— Я тоже так подумал, — кивнул Севка. — Тоже так подумал. А потом… Ты ведь не дурак, Данила, ты просто не хочешь этого видеть… не хочешь… мы же шли с тобой вместе с бойцами, которые несли комдива. Им никто не угрожал, они могли его бросить. Они могли сдаться в плен, в конце концов…
— При мне и тебе?
— Да грохнули бы они меня и тебя, если бы хотели. Думаешь, мы их испугали? Или приказ о пленных, которого они не читали? — Севка взял Орлова за отвороты воротника гимнастерки, тряхнул. — А чего так испугался тот постовой милиционер, что принял нож вместо женщины? Он чего испугался? Чего испугались те ребята, которые погибли возле моста, выполняя твой план? Они тебя испугались? Чего боялся капитан Сличенко, когда решился на такой кошмар? Какой страх его гнал, когда он, уже почти мертвый, полз к пульту управления? Что тебя заставляет заниматься твоим делом? Страх перед кем-то? Или желание спасти кого-то? Орлов, ты не хочешь видеть правды, ты себе запрещаешь видеть правду… Вот что я тебе скажу, Орлов. А поймешь ты меня или нет — мне наплевать.

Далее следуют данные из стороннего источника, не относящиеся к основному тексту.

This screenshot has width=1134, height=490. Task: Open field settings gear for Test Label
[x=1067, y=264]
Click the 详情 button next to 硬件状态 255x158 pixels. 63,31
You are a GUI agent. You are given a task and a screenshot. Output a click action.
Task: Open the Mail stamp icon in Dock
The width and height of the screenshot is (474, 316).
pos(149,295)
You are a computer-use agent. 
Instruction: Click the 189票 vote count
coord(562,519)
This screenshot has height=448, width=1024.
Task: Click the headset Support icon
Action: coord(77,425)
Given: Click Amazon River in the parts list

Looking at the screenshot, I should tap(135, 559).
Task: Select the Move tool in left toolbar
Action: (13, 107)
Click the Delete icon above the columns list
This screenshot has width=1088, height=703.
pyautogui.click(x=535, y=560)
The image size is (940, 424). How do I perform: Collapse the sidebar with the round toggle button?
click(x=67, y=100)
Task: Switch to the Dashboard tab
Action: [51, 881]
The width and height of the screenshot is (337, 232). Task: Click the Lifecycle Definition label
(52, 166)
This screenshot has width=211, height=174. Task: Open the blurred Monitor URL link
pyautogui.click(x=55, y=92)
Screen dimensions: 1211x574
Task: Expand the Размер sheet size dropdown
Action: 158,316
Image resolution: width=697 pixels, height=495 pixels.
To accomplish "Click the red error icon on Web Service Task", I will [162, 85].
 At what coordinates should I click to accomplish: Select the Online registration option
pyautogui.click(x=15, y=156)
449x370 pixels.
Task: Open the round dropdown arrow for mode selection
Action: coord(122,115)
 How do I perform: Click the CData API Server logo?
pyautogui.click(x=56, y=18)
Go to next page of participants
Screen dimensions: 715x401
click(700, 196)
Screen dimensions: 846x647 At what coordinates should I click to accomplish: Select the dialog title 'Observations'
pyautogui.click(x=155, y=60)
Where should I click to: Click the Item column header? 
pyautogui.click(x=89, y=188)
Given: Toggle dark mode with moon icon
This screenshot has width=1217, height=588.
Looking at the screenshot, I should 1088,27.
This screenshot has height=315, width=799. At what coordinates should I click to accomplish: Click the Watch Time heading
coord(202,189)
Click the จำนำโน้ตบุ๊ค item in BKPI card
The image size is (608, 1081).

Севка замолчал. Только сейчас он заметил, что Никита стоит рядом и смотрит на него со странным выражением.
— Красиво, — сказал Орлов.
Севка ударил, не задумываясь. Орлов упал на спину, взмахнув руками. Медленно встал, вытирая кровь с разбитой губы.
— И это красиво! Такой символичный и пафосный жест! Да пожалуйста! На здоровье! Оставайся… Только… Только мне и в самом деле нужно четыре машины. Все четыре, понимаете? Мне нужно…
— Я поеду с вами, — сказал Никита. — Я — поеду.
Севка удивленно посмотрел на него.
— Меня все равно здесь нет, — сказал Никита. — Нет меня, меня убили на дороге во время боя. Так что не велика потеря. Я сяду за руль.
— Хорошо, — торопливо кивнул Орлов и посмотрел на часы. — Хорошо. Значит, у меня есть четыре водителя на четыре машины. Теперь с вами…
— Сейчас он достанет из кармана заранее заготовленную бумажку, — сказал, усмехнувшись, Евгений Афанасьевич. — Там будет прописан маршрут до линии фронта, с пометками и предупреждениями…
— Не достану, — сказал Орлов. — Дайте мне карту Сличенко и карандаш. Быстрее, у меня нет времени.
Севка протянул карту, комиссар — карандаш.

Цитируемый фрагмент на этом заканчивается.